>>>>>

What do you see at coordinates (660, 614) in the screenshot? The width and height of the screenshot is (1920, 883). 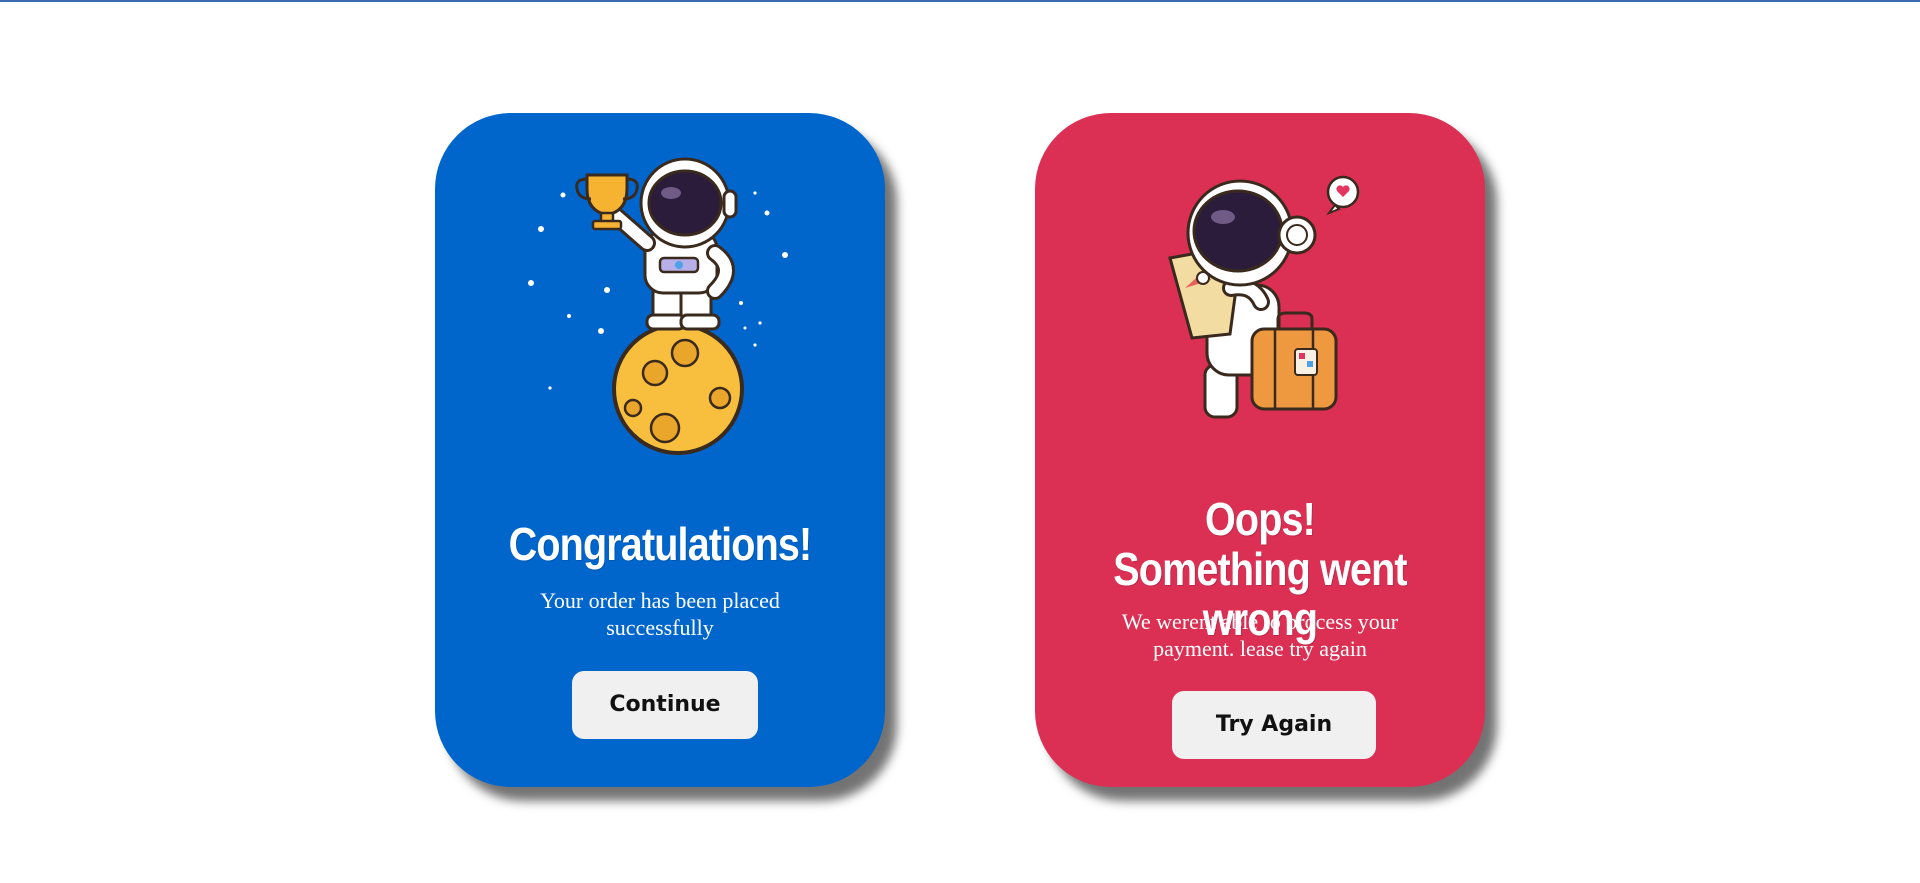 I see `success-message: Your order has been placed successfully` at bounding box center [660, 614].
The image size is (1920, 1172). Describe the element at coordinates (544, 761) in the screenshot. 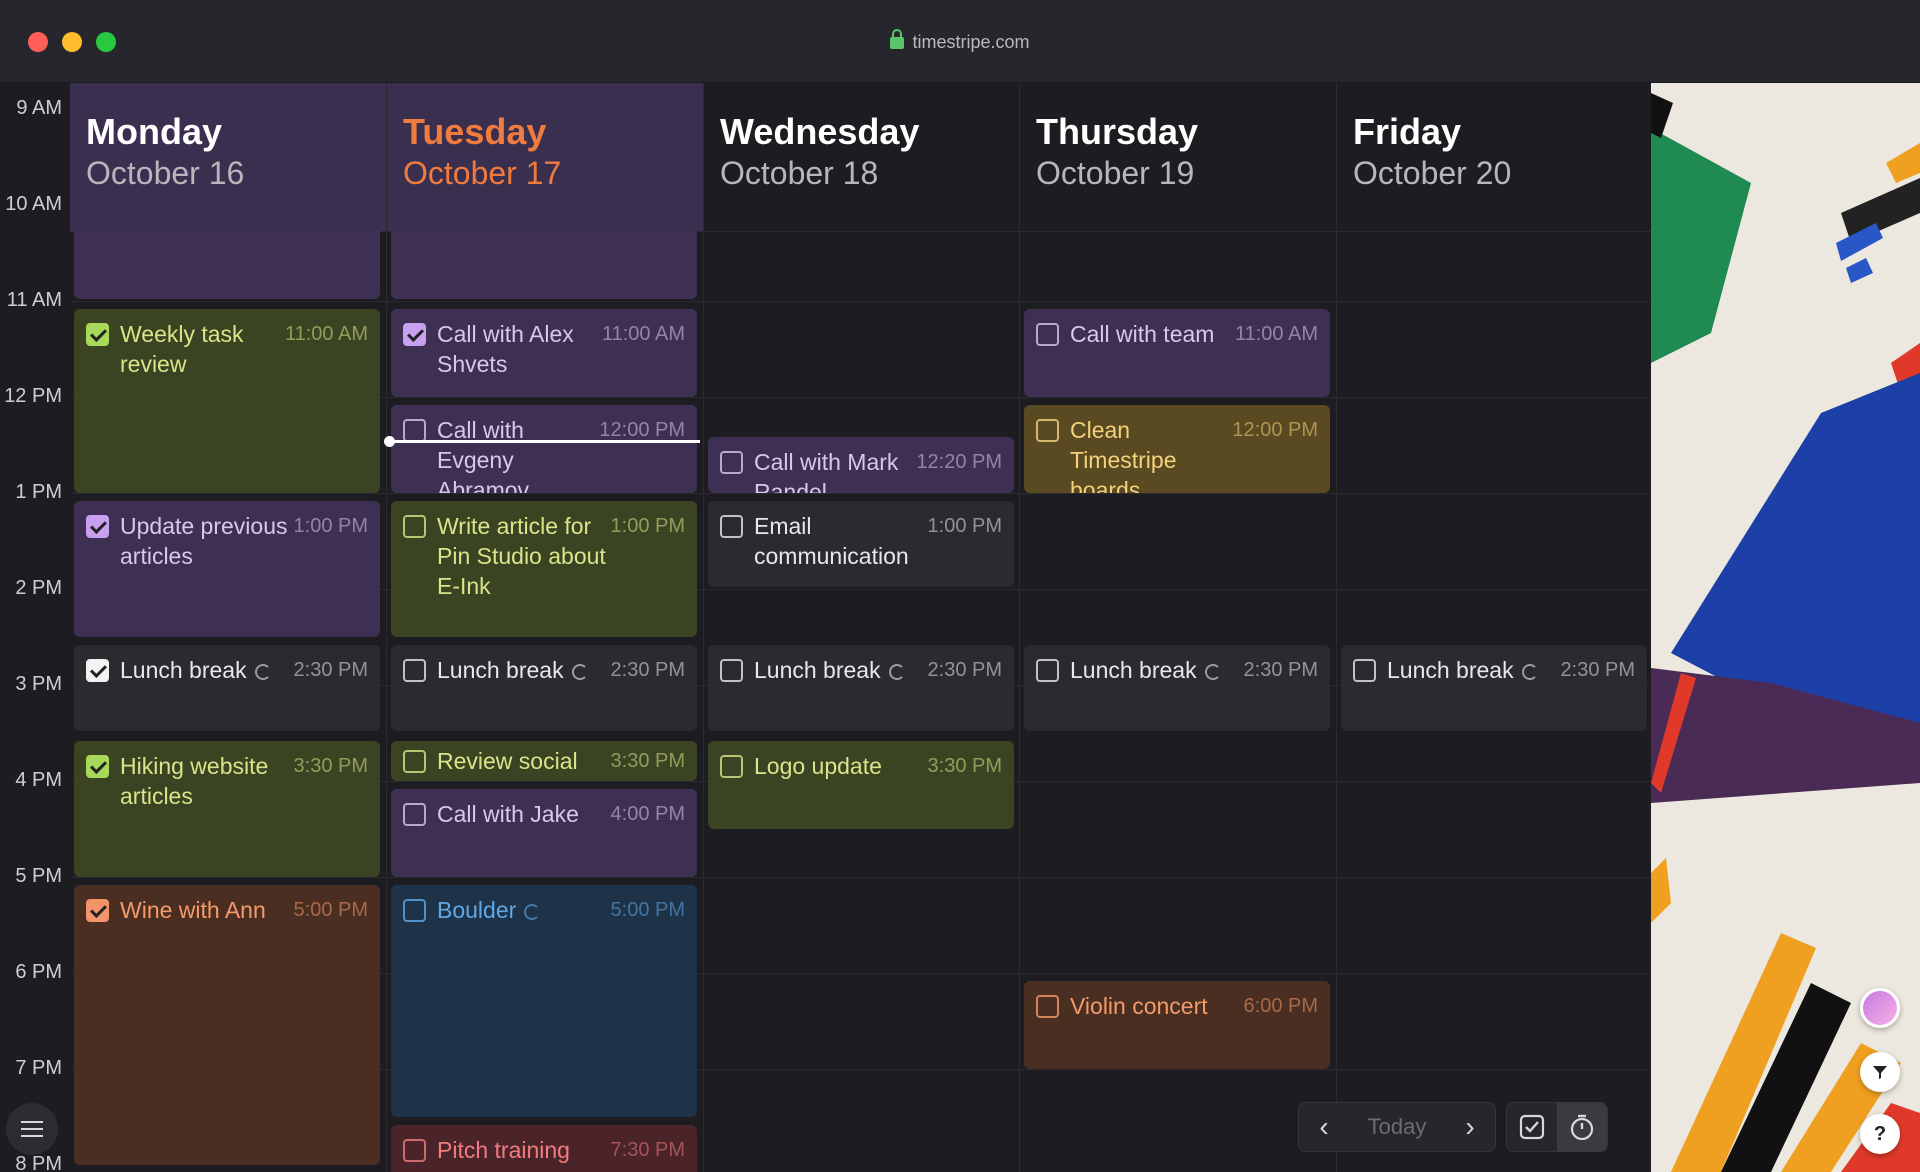

I see `event-card: Review social 3:30 PM` at that location.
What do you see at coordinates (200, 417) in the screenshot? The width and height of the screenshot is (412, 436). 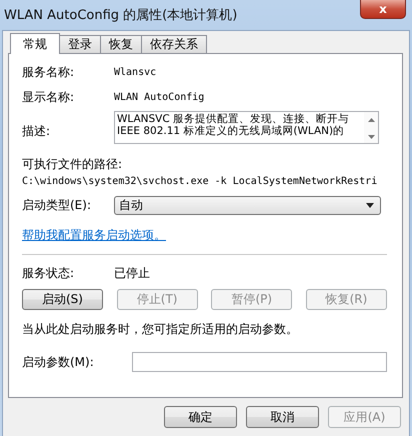 I see `dialog-button: 确定` at bounding box center [200, 417].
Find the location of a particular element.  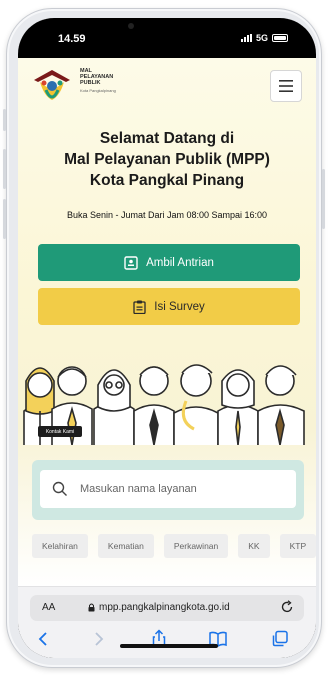

search-panel is located at coordinates (168, 490).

<<<<<

- Description of the task
In the stretch of rows from the line containing "The image size" through the line containing "at that location.", swap "Describe" for "Identify" and give those lines again with nothing else changed. Leave out the pictures.

- Written reply
The image size is (1920, 1172). Identify the element at coordinates (544, 761) in the screenshot. 

I see `event-card: Review social 3:30 PM` at that location.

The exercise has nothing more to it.